Pessimistic Bootstrapping for Uncertainty-Driven Offline Reinforcement Learning

Authors: Chenjia Bai, Lingxiao Wang, Zhuoran Yang, Zhi-Hong Deng, Animesh Garg, Peng Liu, Zhaoran Wang

ICLR 2022 | Conference PDF | Archive PDF | Plain Text | LLM Run Details

Reproducibility Variable Result LLM Response
Research Type Experimental Extensive experiments on D4RL benchmark show that PBRL has better performance compared to the state-of-the-art algorithms.
Researcher Affiliation Collaboration Chenjia Bai Harbin Institute of Technology Lingxiao Wang Northwestern University Zhuoran Yang Princeton University Zhihong Deng University of Technology Sydney Animesh Garg University of Toronto Vector Institute, NVIDIA Peng Liu Harbin Institute of Technology Zhaoran Wang Northwestern University
Pseudocode Yes Algorithm 1 PBRL algorithm
Open Source Code Yes The code is available at https://github.com/Baichenjia/PBRL.
Open Datasets Yes Our experiments on the D4RL benchmark (Fu et al., 2020) show that PBRL provides reasonable uncertainty quantification and yields better performance compared to the state-of-the-art algorithms.

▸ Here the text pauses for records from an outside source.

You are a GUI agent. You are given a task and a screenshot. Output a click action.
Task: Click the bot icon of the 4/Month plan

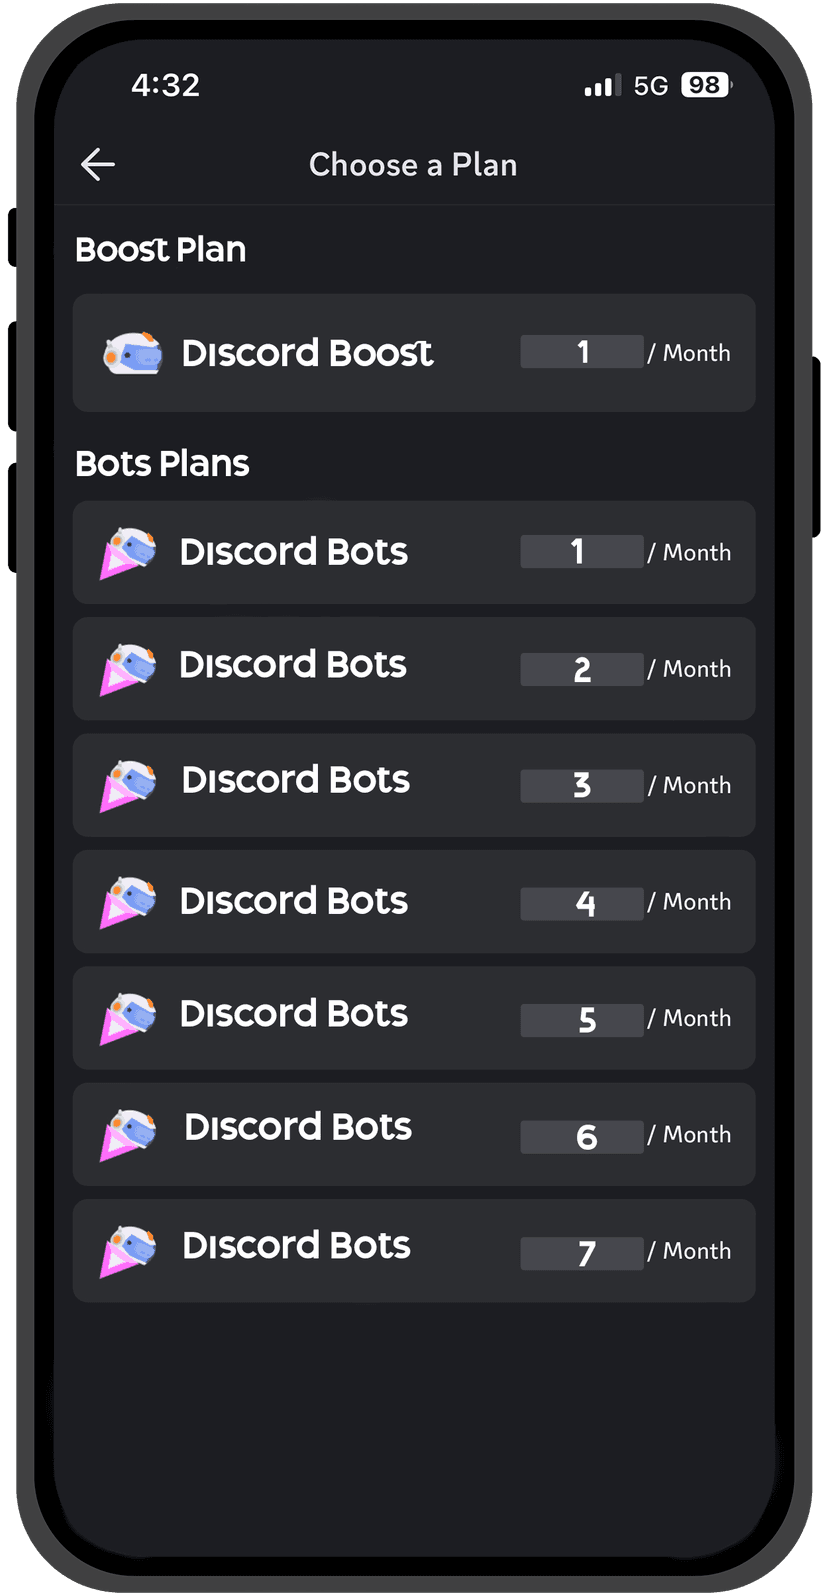point(128,902)
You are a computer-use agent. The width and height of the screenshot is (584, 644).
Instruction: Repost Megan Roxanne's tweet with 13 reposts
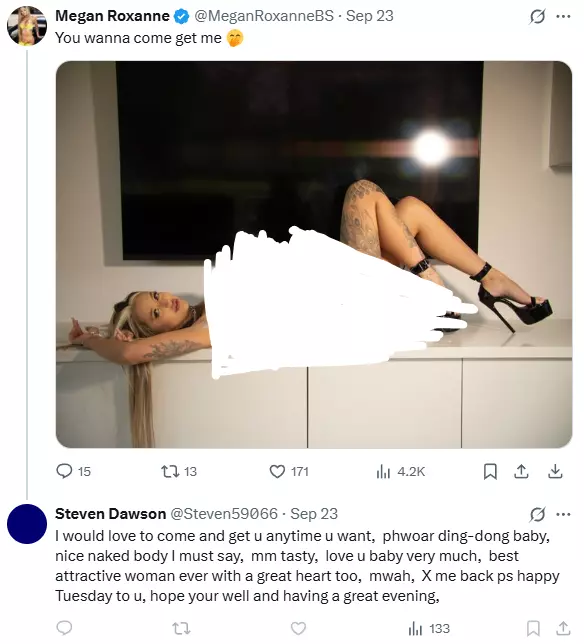pos(179,471)
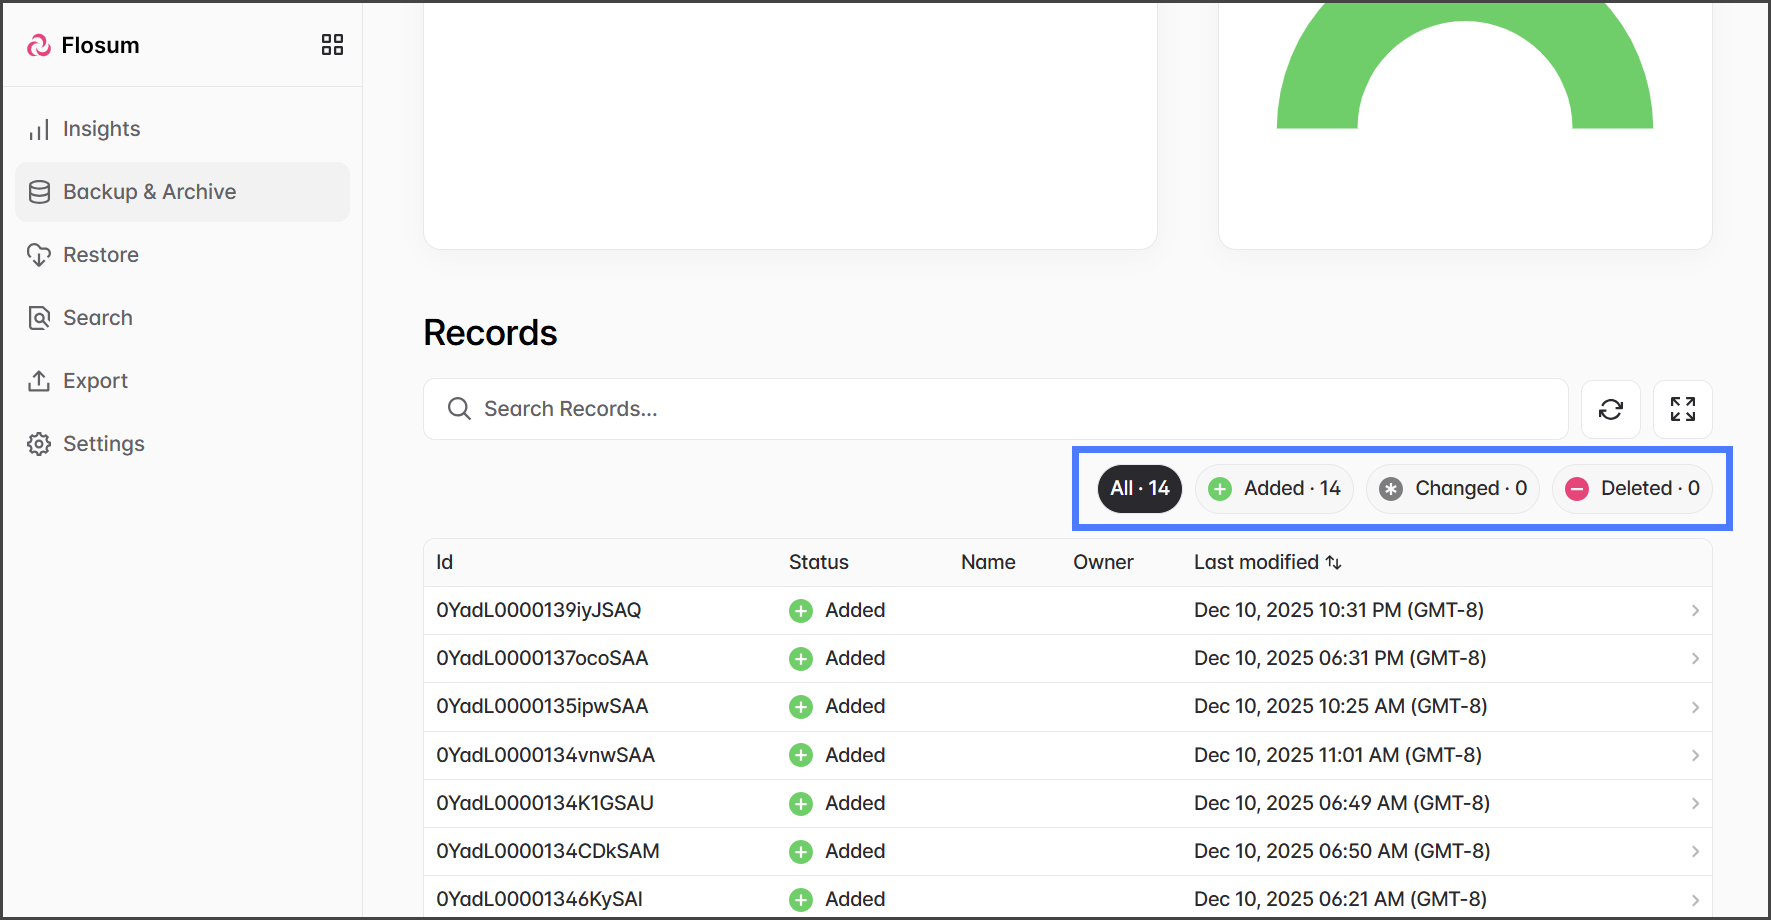Image resolution: width=1771 pixels, height=920 pixels.
Task: Open record 0YadL0000134CDkSAM
Action: coord(547,852)
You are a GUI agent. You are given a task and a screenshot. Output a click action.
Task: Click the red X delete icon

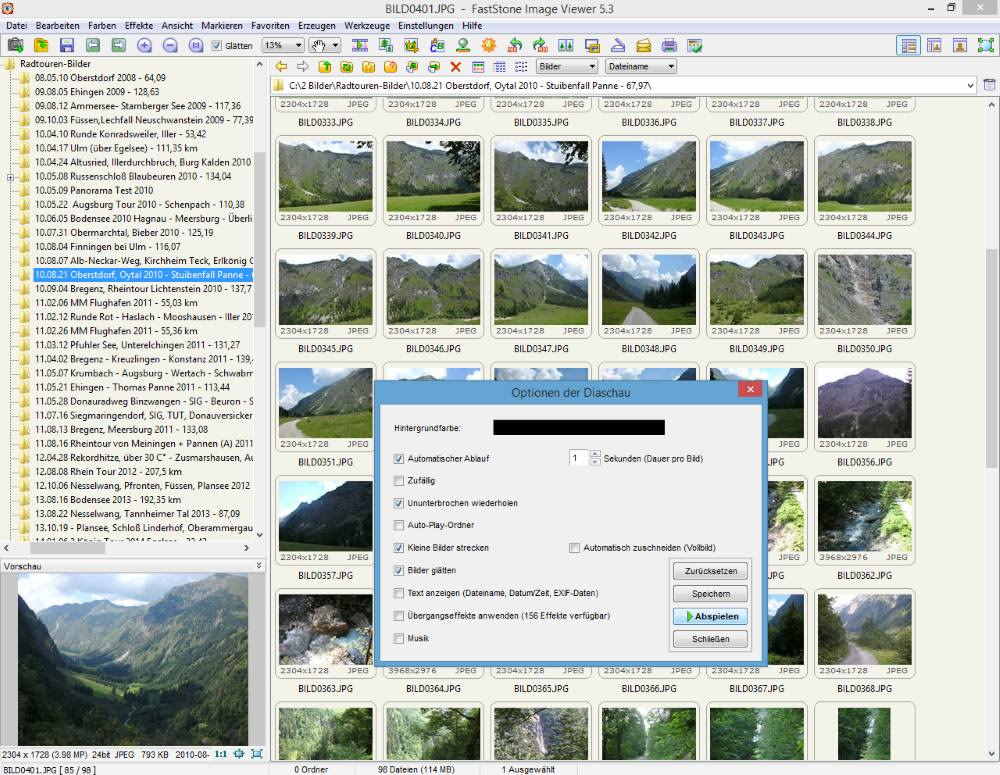click(456, 67)
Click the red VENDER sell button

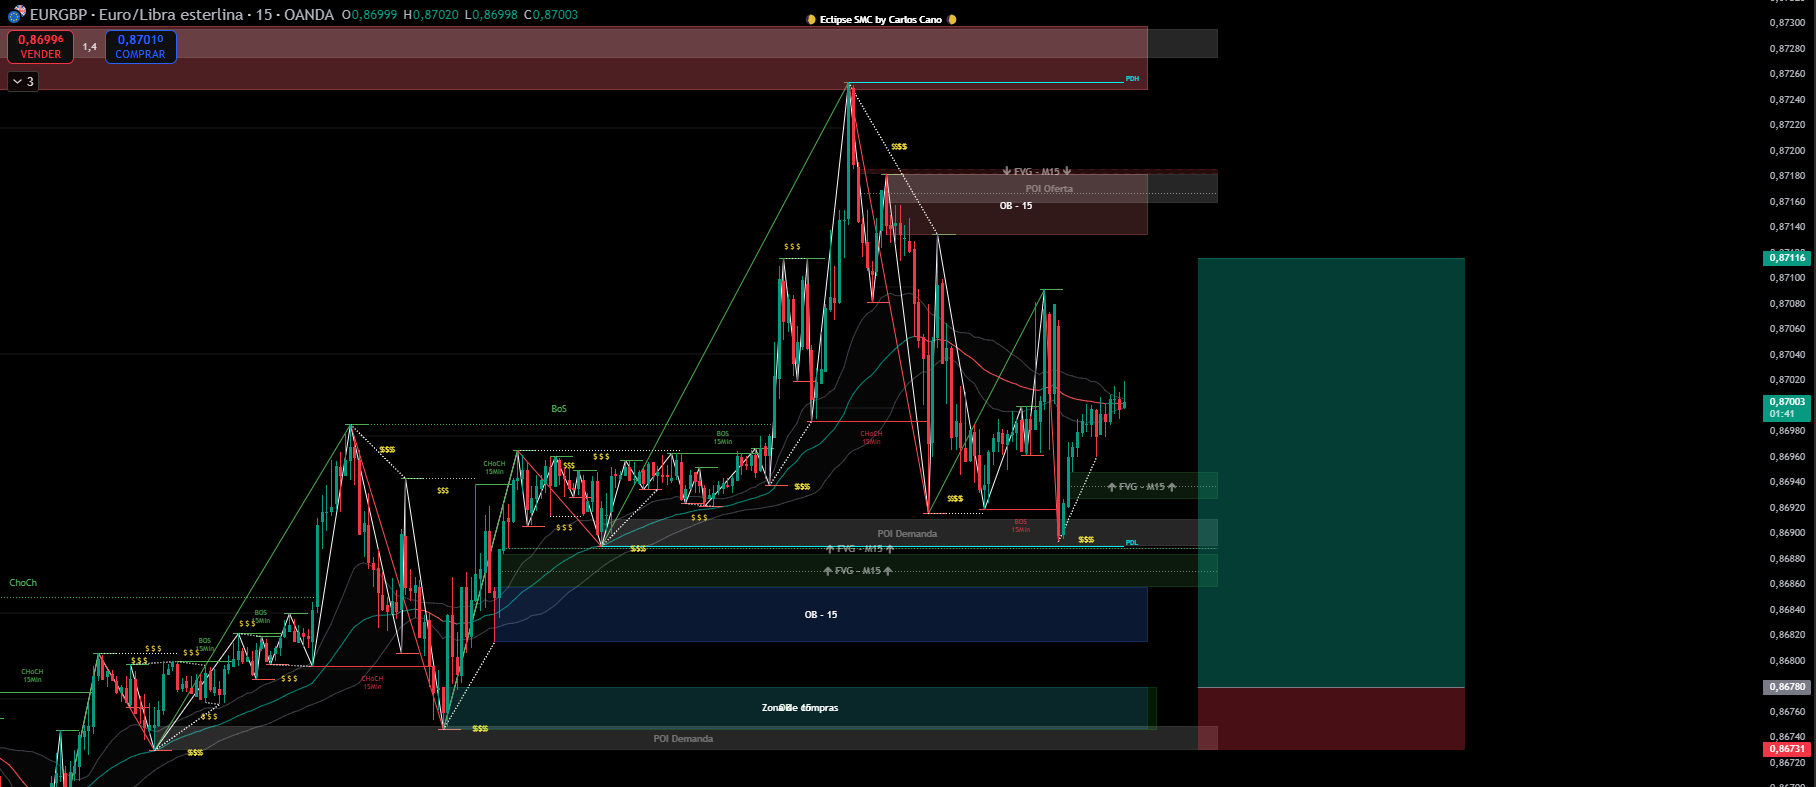tap(40, 46)
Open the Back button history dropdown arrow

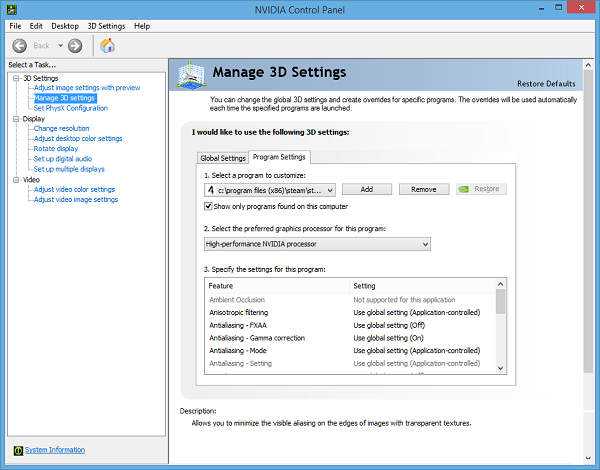pyautogui.click(x=60, y=45)
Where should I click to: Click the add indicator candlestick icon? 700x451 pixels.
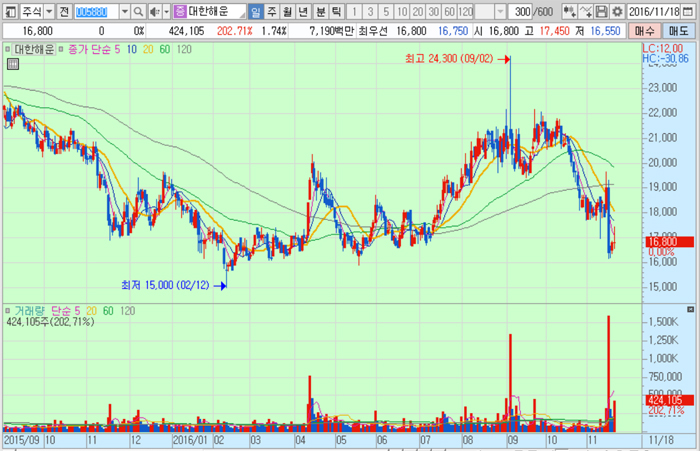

The dataset is released at http://rail.eecs.berkeley.edu/datasets/offline_rl/gym_mujoco_v2_ old/.
Dataset Splits No The paper uses the D4RL benchmark datasets, which are offline datasets used for training policies in offline RL. It does not describe explicit train/validation/test splits of these datasets in the traditional supervised learning sense (e.g., specific percentages or sample counts for validation).
Hardware Specification Yes We run experiments on a single A100 GPU.
Software Dependencies No The paper mentions several software implementations and libraries used (e.g., “SAC implementations”, “CQL”, “BEAR”, “UWAC”, “MOPO”, “TD3-BC”) but does not specify their version numbers.
Experiment Setup Yes Table 2: Hyper-parameters of PBRL, which includes: K 10, Q-network FC(256,256,256), βin 0.01, βood 5.0 0.2 (decaying strategy), τ 0.005, γ 0.99, lr of actor 1e-4, lr of critic 3e-4, Optimizer Adam, H 1M, Nood 10.